On a junior high field trip, a kid sticking his hand in front of my Super-8 movie camera as I tried to film a “Hard Day’s Night”-inspired sequence with four friends in front of the Washington Monument. I pushed the kid away, he fought back, and we were both given week-long detentions. Ah, what we do for our art.
In college, pulling into town at about two in the morning because someone—we aren’t sure who—had the brilliant idea to take a spontaneous road trip to see the Vietnam Memorial rather than, say, go across the street for a pizza. I should mention that we were going to school in Philadelphia. Entering the Memorial in the middle of the night, with just a few veterans around us rather than the flocks of tourists, firmly implanted in me the power of the piece. Later, we climbed the steps of the Capitol while blasting music from our boom box and felt remarkably free—even if a security guard eventually told us to turn it down.

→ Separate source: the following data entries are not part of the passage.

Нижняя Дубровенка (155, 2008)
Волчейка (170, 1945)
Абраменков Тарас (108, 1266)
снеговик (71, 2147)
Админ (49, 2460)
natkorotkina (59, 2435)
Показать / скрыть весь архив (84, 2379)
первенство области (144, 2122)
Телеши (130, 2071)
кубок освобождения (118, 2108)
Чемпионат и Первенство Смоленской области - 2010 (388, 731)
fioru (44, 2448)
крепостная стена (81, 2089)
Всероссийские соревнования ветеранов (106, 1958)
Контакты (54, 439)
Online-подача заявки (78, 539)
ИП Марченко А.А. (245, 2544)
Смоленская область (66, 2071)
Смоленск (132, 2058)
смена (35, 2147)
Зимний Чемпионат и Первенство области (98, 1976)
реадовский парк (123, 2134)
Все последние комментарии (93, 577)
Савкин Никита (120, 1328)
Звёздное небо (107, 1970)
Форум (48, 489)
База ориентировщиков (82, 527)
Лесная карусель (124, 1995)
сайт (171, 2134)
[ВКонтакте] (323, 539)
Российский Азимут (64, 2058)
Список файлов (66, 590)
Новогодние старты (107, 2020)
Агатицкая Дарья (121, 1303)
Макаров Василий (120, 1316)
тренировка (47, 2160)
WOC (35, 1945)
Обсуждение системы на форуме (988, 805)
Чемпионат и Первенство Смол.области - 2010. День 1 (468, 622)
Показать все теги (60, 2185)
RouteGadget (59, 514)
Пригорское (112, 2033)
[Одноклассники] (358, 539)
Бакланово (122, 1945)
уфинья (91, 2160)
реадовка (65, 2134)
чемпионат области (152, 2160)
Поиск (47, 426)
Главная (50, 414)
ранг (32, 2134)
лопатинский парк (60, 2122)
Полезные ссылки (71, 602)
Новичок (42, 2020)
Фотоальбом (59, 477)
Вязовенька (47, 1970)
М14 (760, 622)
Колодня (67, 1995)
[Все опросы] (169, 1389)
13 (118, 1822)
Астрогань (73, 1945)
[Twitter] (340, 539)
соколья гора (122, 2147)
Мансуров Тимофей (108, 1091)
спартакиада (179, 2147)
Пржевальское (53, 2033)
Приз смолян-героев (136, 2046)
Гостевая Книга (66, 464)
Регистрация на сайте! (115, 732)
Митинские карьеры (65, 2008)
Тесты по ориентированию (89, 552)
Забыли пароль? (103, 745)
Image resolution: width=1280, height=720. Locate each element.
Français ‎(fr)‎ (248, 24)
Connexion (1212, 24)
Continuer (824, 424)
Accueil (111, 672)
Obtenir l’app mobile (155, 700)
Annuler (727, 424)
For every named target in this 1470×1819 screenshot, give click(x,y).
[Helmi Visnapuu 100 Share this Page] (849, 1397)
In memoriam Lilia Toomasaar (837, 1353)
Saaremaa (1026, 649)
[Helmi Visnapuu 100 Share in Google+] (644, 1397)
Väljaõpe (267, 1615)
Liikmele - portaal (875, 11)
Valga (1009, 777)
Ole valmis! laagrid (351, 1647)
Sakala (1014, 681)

As a fledgling writer, wandering into the Folger Theatre’s bookstore and recognizing actress Pat Carroll (known to many as the voice of Ursula in “The Little Mermaid”) who had only recently cross-dressed into the role of Falstaff. Later, I saw the Shakespeare Theatre’s production of “Love’s Labors Lost” and fell in love with that odd little play about too-smart-for-their-own-good guys and the women that make them swoon. A fire alarm interrupted that performance and I was amazed at how smoothly the cast reconnected us to their characters and the play after we returned from the less-poetic real world. I liked the show so much, I did something I rarely do—bought the T-shirt. Its faded green print now adds even more poignancy to my memory.
On another trip to town, catching the pre-Broadway run of the revival of “How to Succeed in Business Without Really Trying.” Growing up, I was always fascinated by the Kennedy Centers Honors specials that ran between Christmas and New Year’s, honoring living legends in the arts. And here I was, in the same seats—which, admittedly, distracted me a bit from the production. Matthew Broderick was terrific, of course, and I made a mental note of a terrific unknown in the lead female role—a silly-voiced energy machine named Megan Mullally.
Today, I’m back in town, sitting in the sound booth of the Arena Stage (the only place nearby where I could get an Internet connection), preparing for an onslaught of Washington theater. I’m here for the American Theatre Critics Association annual conference and we’ll be ricocheting all over the region seeing two shows a day. In between, we’ll be talking about the arts, how they are covered, and how that is changing.
I’ll report here as often as I can on the new memories I’m hoping to make.
Anyone else with thoughts of Washington arts? Feel free to chime in with a post here.